Morning News for MONDAY,June 17TH!
CalFire Mendocino Chief Christopher P. Rowney announced that beginning 12:01 a.m. Today June 17, all residential and open outdoor burning within Mendocino County is suspended. The suspension will remain in effect until formally cancelled.
Only in instances where it can be shown that the continuation of burning is essential can a "Restricted Temporary Burning Permit" be issued.
California campfire permits are required in wilderness areas.
Chief Rowney explained, "Mendocino County fire history shows that suspending debris burning is an effective way of preventing wildfires especially as California enters the hottest and driest period of summer weather. "
The Mendocino NF assumed command of the Daves fire at 6:00am this morning.
The lightening fire was detected Wednesday in an area of Logging slash, thick knobcone pine with heavy dead and downed debris; it grew to 226 acres before it was 100% Contained.
The fire is located on the Mendocino National Forest approximately 45 miles west of Chico and 15 miles northwest of Elk Creek along County Road 306.
Crews are continuing mop up and suppression repair.

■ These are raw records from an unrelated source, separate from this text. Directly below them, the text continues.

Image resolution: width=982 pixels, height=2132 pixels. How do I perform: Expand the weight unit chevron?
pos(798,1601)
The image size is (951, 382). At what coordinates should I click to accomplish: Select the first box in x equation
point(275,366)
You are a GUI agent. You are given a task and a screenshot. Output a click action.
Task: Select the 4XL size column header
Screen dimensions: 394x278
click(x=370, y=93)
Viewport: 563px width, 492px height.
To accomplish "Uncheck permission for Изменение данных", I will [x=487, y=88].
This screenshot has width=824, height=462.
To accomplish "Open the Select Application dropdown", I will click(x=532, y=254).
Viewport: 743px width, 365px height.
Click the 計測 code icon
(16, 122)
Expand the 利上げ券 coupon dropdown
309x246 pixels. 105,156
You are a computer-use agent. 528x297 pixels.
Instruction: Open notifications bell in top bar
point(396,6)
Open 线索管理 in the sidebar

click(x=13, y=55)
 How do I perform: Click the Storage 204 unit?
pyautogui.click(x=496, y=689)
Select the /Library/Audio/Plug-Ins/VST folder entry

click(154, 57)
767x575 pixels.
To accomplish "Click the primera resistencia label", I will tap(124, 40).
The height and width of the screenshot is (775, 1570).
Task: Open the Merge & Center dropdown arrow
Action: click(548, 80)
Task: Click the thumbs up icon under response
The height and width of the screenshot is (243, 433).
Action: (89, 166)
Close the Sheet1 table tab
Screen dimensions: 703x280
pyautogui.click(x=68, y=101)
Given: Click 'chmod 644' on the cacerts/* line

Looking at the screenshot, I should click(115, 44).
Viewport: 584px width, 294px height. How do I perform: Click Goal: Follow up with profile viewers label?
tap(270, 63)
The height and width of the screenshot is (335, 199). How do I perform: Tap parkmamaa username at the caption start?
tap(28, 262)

On Saturday, the Legislature passed a major piece of the federal Affordable Care Act, opting to expand Medicaid to 1.4 million low-income Californians.
The action came a day after lawmakers passed the main budget bill outlining a $96.3 billion spending plan for the fiscal year that starts in July.
Other bills would provide college scholarships for middle class families, increase grants for those in the welfare-to-work program, restore dental care for low-income adults, distribute money for school energy projects and strengthen oversight of the California Public Utilities Commission.
The centerpiece legislation was the expansion of Medicaid, which is called Medi-Cal in California. The federal government will pay the full cost of expanding the low-income health program for the first three years. It will gradually reduce payments to 90 percent starting in 2020.
Democrats said the expansion would help save lives, & keep workers healthy . Senate President Darrell Steinberg noted that the Medicaid expansion will cover many of those who now receive uncompensated care.
Because of higher-than-anticipated tax revenue, Democratic lawmakers have been able to restore some of the money that was slashed for mental health treatment, health care for the poor and higher education.
Congressman Jared Huffman (D-San Rafael) will take the SNAP Challenge next week, limiting himself to $4.50 per day for food, the average daily benefit for a recipient of the SNAP program, formerly known as “food stamps.”
This coincides with the House considering the Farm Bill, which cuts $20 billion from SNAP which will eliminate food assistance to nearly two million low-income Americans, and shuts 210,000 children out of free or reduced-cost school meals.
47 million, or one in seven Americans, receive SNAP benefits. Nearly 75% are families with children, and more than a quarter are households with seniors or people with disabilities. Under the Farm Bill, 850,000 households would lose nearly a full week’s worth of groceries—per month.
A provision in the bill would cause many working households to lose all their SNAP benefits merely because they own a car., regardless of where they live. Nearly 95 percent of federal SNAP spending goes directly to families to buy food.
Monday, June 17, 2013 from 7-9 p.m. At the Caspar Community Center, you can meet Your local Audubon Project Leaders.
Discussions will be heard on the state of cormorants, black oystercatchers, Save our Shorebirds, Education & family walks, Field Trips and Botanical Garden Bird Walks as well as Big River, Point Cabrillo Surveys.